**INPUT**
----

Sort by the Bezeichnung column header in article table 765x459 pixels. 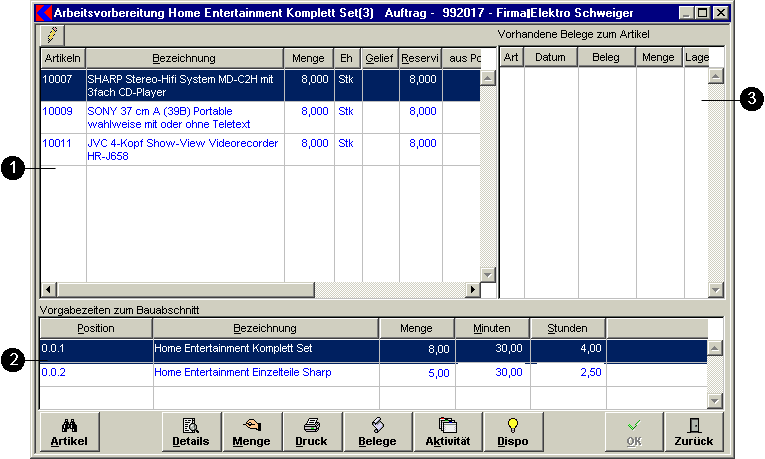pos(184,58)
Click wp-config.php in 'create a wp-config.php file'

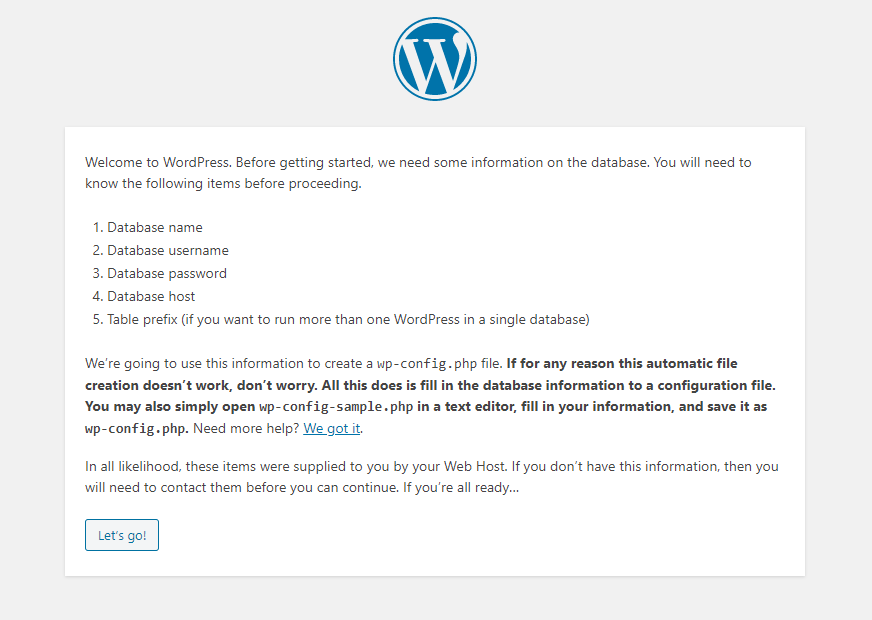point(427,364)
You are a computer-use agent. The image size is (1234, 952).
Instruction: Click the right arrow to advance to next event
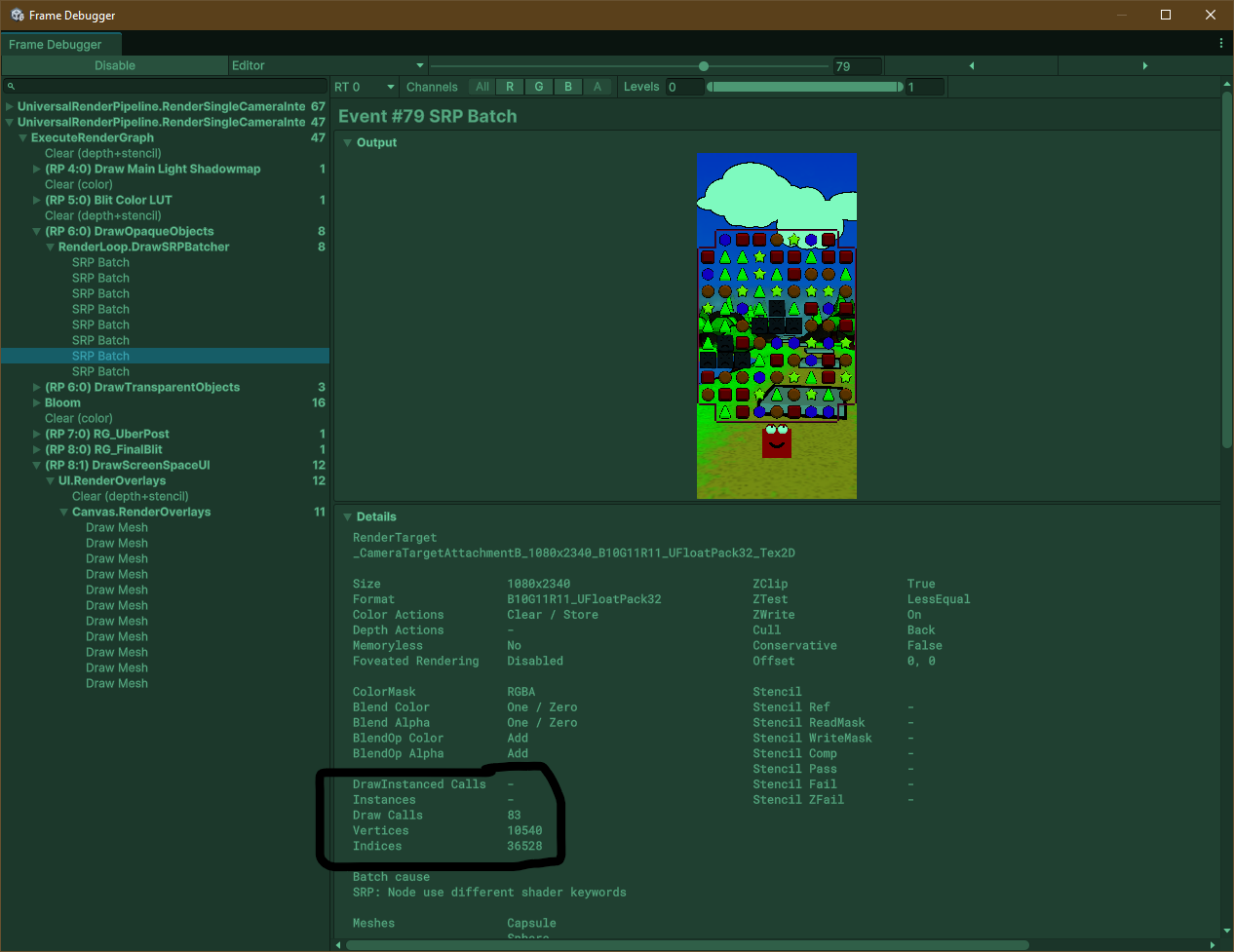(1143, 65)
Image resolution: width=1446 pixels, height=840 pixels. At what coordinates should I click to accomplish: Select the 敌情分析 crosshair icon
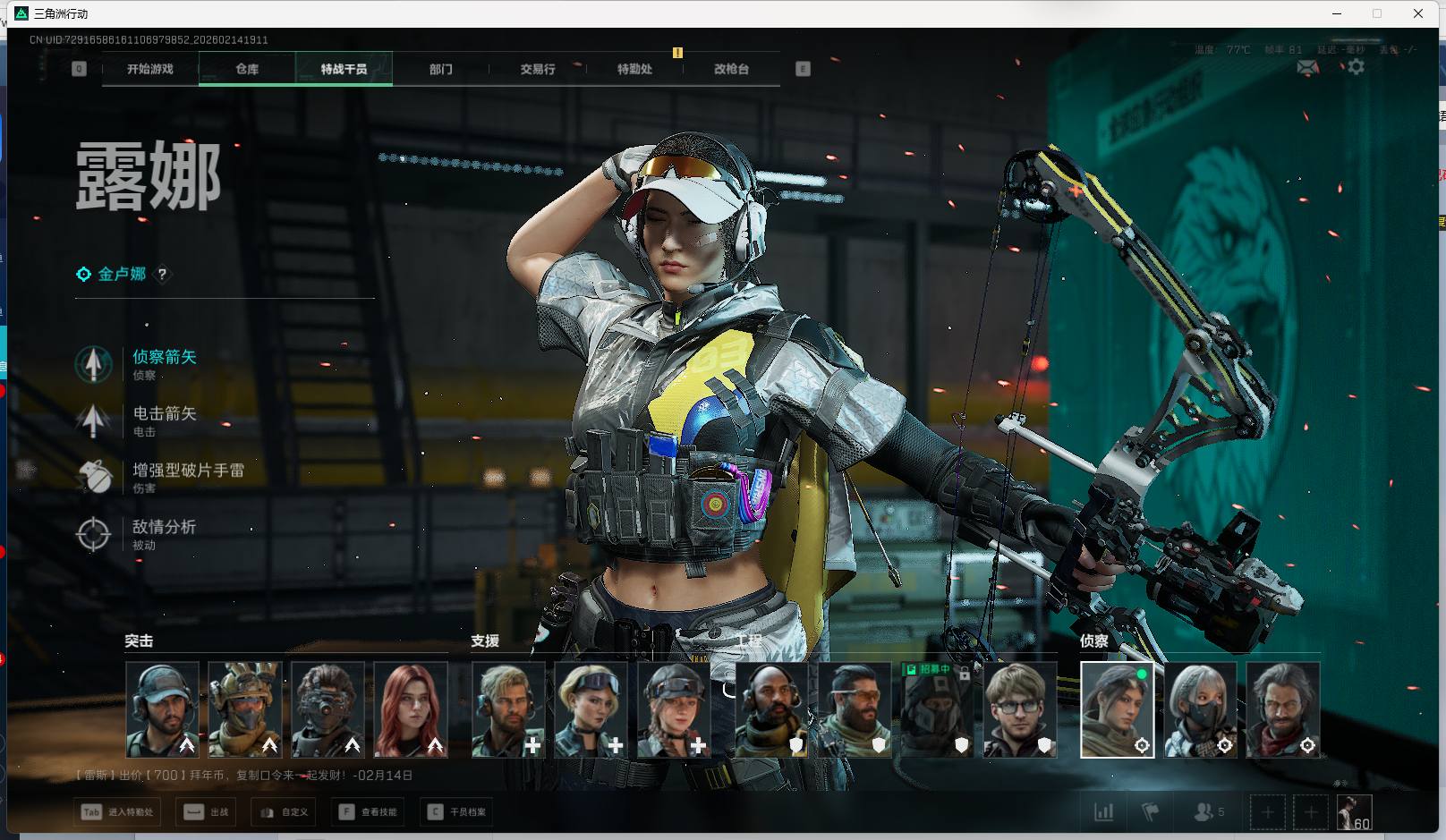(94, 534)
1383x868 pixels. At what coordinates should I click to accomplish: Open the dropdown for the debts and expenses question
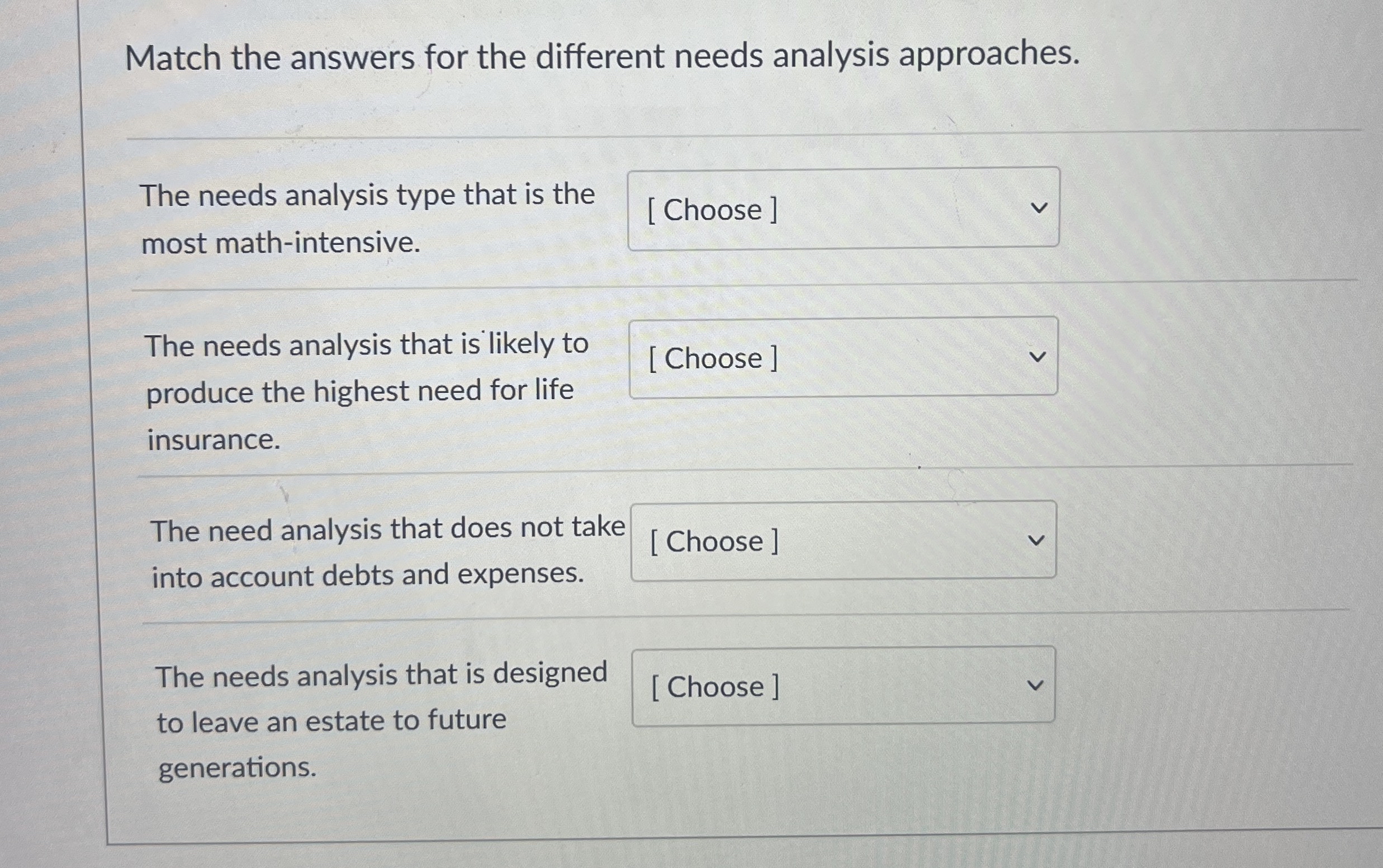pyautogui.click(x=841, y=541)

----

**WORK INSTRUCTIONS**
Every line from the one containing "1383x868 pixels. At" through the final line of the records above is to be written out exactly; nothing else, and no pictures.

**OUTPUT**
1383x868 pixels. At what coordinates should I click to accomplish: Open the dropdown for the debts and expenses question
pyautogui.click(x=841, y=541)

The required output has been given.